Segment Start: MATERIAL FOR THIS TASK

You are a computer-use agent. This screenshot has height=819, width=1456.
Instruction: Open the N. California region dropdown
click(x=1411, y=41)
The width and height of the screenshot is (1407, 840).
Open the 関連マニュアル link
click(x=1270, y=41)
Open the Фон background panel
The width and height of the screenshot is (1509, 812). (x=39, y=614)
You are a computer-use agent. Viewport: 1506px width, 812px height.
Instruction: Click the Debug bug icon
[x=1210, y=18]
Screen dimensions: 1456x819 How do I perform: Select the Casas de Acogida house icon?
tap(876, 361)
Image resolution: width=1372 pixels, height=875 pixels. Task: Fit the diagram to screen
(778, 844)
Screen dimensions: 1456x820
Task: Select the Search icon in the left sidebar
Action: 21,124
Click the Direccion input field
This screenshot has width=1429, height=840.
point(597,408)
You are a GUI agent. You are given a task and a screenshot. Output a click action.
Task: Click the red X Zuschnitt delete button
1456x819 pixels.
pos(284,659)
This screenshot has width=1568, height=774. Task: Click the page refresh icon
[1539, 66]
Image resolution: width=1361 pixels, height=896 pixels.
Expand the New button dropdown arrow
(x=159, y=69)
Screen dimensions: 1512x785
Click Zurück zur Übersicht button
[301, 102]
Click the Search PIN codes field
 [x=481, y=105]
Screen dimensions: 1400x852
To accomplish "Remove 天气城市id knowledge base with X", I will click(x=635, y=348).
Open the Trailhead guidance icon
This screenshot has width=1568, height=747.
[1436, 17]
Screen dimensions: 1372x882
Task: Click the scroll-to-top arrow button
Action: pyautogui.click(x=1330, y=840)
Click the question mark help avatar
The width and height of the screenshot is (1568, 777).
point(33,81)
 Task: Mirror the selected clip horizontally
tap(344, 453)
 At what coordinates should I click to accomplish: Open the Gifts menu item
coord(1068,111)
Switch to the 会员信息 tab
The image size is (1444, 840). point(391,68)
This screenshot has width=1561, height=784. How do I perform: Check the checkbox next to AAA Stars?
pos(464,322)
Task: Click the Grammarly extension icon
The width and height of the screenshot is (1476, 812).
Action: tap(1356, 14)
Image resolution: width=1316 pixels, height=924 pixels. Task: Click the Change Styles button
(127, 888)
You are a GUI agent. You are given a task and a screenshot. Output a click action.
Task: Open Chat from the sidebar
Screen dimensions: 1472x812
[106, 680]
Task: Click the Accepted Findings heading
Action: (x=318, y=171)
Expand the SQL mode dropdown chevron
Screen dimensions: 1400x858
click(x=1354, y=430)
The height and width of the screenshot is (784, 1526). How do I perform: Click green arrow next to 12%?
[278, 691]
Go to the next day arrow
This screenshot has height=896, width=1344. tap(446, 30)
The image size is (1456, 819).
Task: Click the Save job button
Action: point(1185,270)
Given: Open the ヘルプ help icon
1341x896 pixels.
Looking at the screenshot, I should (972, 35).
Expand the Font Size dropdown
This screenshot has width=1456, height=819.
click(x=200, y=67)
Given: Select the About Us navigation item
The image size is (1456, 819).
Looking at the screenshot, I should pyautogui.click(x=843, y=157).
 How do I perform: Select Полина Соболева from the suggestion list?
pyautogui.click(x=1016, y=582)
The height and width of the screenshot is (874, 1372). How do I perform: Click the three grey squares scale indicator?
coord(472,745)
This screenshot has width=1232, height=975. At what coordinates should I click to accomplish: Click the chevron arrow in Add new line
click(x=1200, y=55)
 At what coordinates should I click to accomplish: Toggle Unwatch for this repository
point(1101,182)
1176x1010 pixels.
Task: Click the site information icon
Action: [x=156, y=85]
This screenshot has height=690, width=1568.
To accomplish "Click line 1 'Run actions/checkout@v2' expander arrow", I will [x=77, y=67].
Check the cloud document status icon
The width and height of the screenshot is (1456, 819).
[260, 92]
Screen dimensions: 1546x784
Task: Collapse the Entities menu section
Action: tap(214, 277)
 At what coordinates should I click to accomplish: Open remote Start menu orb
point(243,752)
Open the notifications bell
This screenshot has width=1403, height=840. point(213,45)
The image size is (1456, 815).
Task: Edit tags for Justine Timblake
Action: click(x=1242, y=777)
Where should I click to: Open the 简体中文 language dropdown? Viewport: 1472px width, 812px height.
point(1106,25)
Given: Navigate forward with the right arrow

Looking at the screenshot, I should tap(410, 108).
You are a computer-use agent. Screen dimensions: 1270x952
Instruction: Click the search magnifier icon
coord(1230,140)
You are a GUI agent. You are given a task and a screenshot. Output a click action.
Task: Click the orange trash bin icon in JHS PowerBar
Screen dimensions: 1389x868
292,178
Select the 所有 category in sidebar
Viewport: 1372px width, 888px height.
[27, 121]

Segment End: MATERIAL FOR THIS TASK

Using the records above, select and copy every line that has the word "help".

Click the question mark help avatar
Given: Open the ヘルプ help icon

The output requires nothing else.